** REQUIREMENTS **
In the records below, rename "Screen dimensions" to "Display size" wherever it occurs, and reproduce every other line unchanged.

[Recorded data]
━━━━
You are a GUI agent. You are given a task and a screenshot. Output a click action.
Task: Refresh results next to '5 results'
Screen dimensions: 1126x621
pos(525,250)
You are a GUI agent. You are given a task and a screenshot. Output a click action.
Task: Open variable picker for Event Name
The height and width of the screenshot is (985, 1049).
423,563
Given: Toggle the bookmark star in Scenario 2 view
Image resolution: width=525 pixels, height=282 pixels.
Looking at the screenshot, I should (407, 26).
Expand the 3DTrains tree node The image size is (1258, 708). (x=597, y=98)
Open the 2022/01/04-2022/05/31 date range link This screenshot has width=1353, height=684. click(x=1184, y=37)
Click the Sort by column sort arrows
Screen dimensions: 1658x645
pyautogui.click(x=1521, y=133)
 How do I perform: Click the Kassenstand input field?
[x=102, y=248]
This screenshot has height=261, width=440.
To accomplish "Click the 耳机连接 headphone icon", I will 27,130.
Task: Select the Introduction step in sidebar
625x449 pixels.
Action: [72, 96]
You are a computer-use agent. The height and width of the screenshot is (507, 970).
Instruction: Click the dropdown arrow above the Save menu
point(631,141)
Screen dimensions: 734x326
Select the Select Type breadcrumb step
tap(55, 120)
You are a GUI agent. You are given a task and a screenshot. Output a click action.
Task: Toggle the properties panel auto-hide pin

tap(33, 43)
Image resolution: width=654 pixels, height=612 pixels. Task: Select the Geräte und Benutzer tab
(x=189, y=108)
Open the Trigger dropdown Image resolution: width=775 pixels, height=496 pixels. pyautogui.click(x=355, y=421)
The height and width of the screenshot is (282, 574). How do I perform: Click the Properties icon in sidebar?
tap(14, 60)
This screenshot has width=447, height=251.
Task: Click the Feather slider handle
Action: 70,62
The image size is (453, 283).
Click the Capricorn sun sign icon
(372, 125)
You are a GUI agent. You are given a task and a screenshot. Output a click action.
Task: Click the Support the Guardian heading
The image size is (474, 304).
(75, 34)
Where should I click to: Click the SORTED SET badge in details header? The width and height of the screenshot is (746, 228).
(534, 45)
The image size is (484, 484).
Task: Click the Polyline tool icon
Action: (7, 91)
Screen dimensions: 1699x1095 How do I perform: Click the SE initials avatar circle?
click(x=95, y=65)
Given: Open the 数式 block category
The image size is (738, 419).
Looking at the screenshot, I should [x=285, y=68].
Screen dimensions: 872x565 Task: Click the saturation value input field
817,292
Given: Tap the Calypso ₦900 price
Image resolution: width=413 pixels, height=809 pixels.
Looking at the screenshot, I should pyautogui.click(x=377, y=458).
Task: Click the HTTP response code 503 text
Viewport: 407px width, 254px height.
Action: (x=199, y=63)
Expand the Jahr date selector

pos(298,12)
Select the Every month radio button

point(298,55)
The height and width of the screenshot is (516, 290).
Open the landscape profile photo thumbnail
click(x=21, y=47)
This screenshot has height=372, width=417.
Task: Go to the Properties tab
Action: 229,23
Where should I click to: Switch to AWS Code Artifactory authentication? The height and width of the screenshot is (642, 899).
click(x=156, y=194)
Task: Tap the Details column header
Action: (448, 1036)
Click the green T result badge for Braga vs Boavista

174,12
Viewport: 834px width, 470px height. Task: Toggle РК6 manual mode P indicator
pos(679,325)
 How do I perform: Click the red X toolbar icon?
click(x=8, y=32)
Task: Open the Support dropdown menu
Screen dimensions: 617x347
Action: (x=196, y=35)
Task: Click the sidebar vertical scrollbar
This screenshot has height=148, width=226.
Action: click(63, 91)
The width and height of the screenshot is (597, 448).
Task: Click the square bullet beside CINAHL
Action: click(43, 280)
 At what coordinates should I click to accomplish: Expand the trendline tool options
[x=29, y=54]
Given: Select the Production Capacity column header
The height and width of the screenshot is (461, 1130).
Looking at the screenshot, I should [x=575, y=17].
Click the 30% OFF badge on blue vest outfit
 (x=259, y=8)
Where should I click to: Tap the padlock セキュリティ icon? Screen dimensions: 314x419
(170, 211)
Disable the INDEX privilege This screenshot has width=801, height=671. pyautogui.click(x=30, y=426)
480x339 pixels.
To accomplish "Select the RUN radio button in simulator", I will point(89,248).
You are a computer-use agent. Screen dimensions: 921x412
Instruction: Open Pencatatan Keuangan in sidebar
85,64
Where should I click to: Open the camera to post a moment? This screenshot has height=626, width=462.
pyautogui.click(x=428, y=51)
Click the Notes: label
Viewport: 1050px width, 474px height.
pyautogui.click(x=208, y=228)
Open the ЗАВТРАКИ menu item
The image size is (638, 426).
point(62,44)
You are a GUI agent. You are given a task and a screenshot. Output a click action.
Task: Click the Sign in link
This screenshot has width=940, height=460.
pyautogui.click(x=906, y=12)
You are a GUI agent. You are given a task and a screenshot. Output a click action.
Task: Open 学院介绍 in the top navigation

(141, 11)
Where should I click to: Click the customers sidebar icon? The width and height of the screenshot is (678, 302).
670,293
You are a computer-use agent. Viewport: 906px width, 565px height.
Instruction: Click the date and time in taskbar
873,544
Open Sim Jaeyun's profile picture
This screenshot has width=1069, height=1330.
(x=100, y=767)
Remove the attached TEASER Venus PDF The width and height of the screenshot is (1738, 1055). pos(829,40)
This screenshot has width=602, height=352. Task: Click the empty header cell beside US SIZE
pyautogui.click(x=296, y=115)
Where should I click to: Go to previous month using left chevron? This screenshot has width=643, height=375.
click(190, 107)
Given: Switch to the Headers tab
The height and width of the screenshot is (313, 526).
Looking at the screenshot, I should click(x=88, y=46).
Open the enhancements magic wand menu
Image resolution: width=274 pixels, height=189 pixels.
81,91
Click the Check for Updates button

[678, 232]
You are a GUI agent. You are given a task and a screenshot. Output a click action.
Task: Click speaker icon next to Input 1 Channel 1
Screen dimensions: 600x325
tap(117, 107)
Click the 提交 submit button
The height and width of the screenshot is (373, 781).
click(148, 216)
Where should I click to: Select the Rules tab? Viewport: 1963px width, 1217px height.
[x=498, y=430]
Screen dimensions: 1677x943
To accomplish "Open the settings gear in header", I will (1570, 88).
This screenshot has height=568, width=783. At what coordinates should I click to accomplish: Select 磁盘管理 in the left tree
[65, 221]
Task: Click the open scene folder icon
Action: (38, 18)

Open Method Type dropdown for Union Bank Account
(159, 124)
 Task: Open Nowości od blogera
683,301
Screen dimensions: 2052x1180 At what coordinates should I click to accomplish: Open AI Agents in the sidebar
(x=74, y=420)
━━━━
** SOLUTION **
You are a GUI agent. You are given a task and a screenshot. Output a click action.
Task: Refresh results next to '5 results'
Display size: 1126x621
pos(525,250)
You are a GUI agent. You are given a task and a screenshot. Output a click action.
Task: Open variable picker for Event Name
The height and width of the screenshot is (985, 1049).
423,563
Given: Toggle the bookmark star in Scenario 2 view
Image resolution: width=525 pixels, height=282 pixels.
Looking at the screenshot, I should (407, 26).
Expand the 3DTrains tree node The image size is (1258, 708). (x=597, y=98)
Open the 2022/01/04-2022/05/31 date range link This screenshot has width=1353, height=684. click(x=1184, y=37)
Click the Sort by column sort arrows
Display size: 1658x645
pyautogui.click(x=1521, y=133)
 How do I perform: Click the Kassenstand input field?
[x=102, y=248]
This screenshot has height=261, width=440.
To accomplish "Click the 耳机连接 headphone icon", I will 27,130.
Task: Select the Introduction step in sidebar
625x449 pixels.
Action: [72, 96]
You are a computer-use agent. The height and width of the screenshot is (507, 970).
Instruction: Click the dropdown arrow above the Save menu
point(631,141)
Display size: 734x326
Select the Select Type breadcrumb step
tap(55, 120)
You are a GUI agent. You are given a task and a screenshot. Output a click action.
Task: Toggle the properties panel auto-hide pin

tap(33, 43)
Image resolution: width=654 pixels, height=612 pixels. Task: Select the Geräte und Benutzer tab
(x=189, y=108)
Open the Trigger dropdown Image resolution: width=775 pixels, height=496 pixels. pyautogui.click(x=355, y=421)
The height and width of the screenshot is (282, 574). How do I perform: Click the Properties icon in sidebar?
tap(14, 60)
This screenshot has width=447, height=251.
Task: Click the Feather slider handle
Action: 70,62
The image size is (453, 283).
Click the Capricorn sun sign icon
(372, 125)
You are a GUI agent. You are given a task and a screenshot. Output a click action.
Task: Click the Support the Guardian heading
The image size is (474, 304).
(75, 34)
Where should I click to: Click the SORTED SET badge in details header? The width and height of the screenshot is (746, 228).
(534, 45)
The image size is (484, 484).
Task: Click the Polyline tool icon
Action: (7, 91)
Display size: 1699x1095 How do I perform: Click the SE initials avatar circle?
click(x=95, y=65)
Given: Open the 数式 block category
The image size is (738, 419).
Looking at the screenshot, I should [x=285, y=68].
Display size: 872x565 Task: Click the saturation value input field
817,292
Given: Tap the Calypso ₦900 price
Image resolution: width=413 pixels, height=809 pixels.
Looking at the screenshot, I should pyautogui.click(x=377, y=458).
Task: Click the HTTP response code 503 text
Viewport: 407px width, 254px height.
Action: (x=199, y=63)
Expand the Jahr date selector

pos(298,12)
Select the Every month radio button

point(298,55)
The height and width of the screenshot is (516, 290).
Open the landscape profile photo thumbnail
click(x=21, y=47)
This screenshot has height=372, width=417.
Task: Go to the Properties tab
Action: 229,23
Where should I click to: Switch to AWS Code Artifactory authentication? The height and width of the screenshot is (642, 899).
click(x=156, y=194)
Task: Tap the Details column header
Action: (448, 1036)
Click the green T result badge for Braga vs Boavista

174,12
Viewport: 834px width, 470px height. Task: Toggle РК6 manual mode P indicator
pos(679,325)
 How do I perform: Click the red X toolbar icon?
click(x=8, y=32)
Task: Open the Support dropdown menu
Display size: 617x347
Action: (x=196, y=35)
Task: Click the sidebar vertical scrollbar
This screenshot has height=148, width=226.
Action: click(63, 91)
The width and height of the screenshot is (597, 448).
Task: Click the square bullet beside CINAHL
Action: click(43, 280)
 At what coordinates should I click to accomplish: Expand the trendline tool options
[x=29, y=54]
Given: Select the Production Capacity column header
The height and width of the screenshot is (461, 1130).
Looking at the screenshot, I should [x=575, y=17].
Click the 30% OFF badge on blue vest outfit
 (x=259, y=8)
Where should I click to: Tap the padlock セキュリティ icon? Display size: 314x419
(170, 211)
Disable the INDEX privilege This screenshot has width=801, height=671. pyautogui.click(x=30, y=426)
480x339 pixels.
To accomplish "Select the RUN radio button in simulator", I will point(89,248).
You are a computer-use agent. Display size: 921x412
Instruction: Open Pencatatan Keuangan in sidebar
85,64
Where should I click to: Open the camera to post a moment? This screenshot has height=626, width=462.
pyautogui.click(x=428, y=51)
Click the Notes: label
Viewport: 1050px width, 474px height.
pyautogui.click(x=208, y=228)
Open the ЗАВТРАКИ menu item
The image size is (638, 426).
point(62,44)
You are a GUI agent. You are given a task and a screenshot. Output a click action.
Task: Click the Sign in link
This screenshot has width=940, height=460.
pyautogui.click(x=906, y=12)
You are a GUI agent. You are given a task and a screenshot. Output a click action.
Task: Open 学院介绍 in the top navigation

(141, 11)
Where should I click to: Click the customers sidebar icon? The width and height of the screenshot is (678, 302).
670,293
You are a computer-use agent. Viewport: 906px width, 565px height.
Instruction: Click the date and time in taskbar
873,544
Open Sim Jaeyun's profile picture
This screenshot has width=1069, height=1330.
(x=100, y=767)
Remove the attached TEASER Venus PDF The width and height of the screenshot is (1738, 1055). pos(829,40)
This screenshot has width=602, height=352. Task: Click the empty header cell beside US SIZE
pyautogui.click(x=296, y=115)
Where should I click to: Go to previous month using left chevron? This screenshot has width=643, height=375.
click(190, 107)
Given: Switch to the Headers tab
The height and width of the screenshot is (313, 526).
Looking at the screenshot, I should click(x=88, y=46).
Open the enhancements magic wand menu
Image resolution: width=274 pixels, height=189 pixels.
81,91
Click the Check for Updates button

[678, 232]
You are a GUI agent. You are given a task and a screenshot. Output a click action.
Task: Click speaker icon next to Input 1 Channel 1
Display size: 600x325
tap(117, 107)
Click the 提交 submit button
The height and width of the screenshot is (373, 781).
click(148, 216)
Where should I click to: Select the Rules tab? Viewport: 1963px width, 1217px height.
[x=498, y=430]
Display size: 1677x943
To accomplish "Open the settings gear in header", I will (1570, 88).
This screenshot has height=568, width=783. At what coordinates should I click to accomplish: Select 磁盘管理 in the left tree
[65, 221]
Task: Click the open scene folder icon
Action: (38, 18)

Open Method Type dropdown for Union Bank Account
(159, 124)
 Task: Open Nowości od blogera
683,301
Display size: 2052x1180 At what coordinates should I click to accomplish: Open AI Agents in the sidebar
(x=74, y=420)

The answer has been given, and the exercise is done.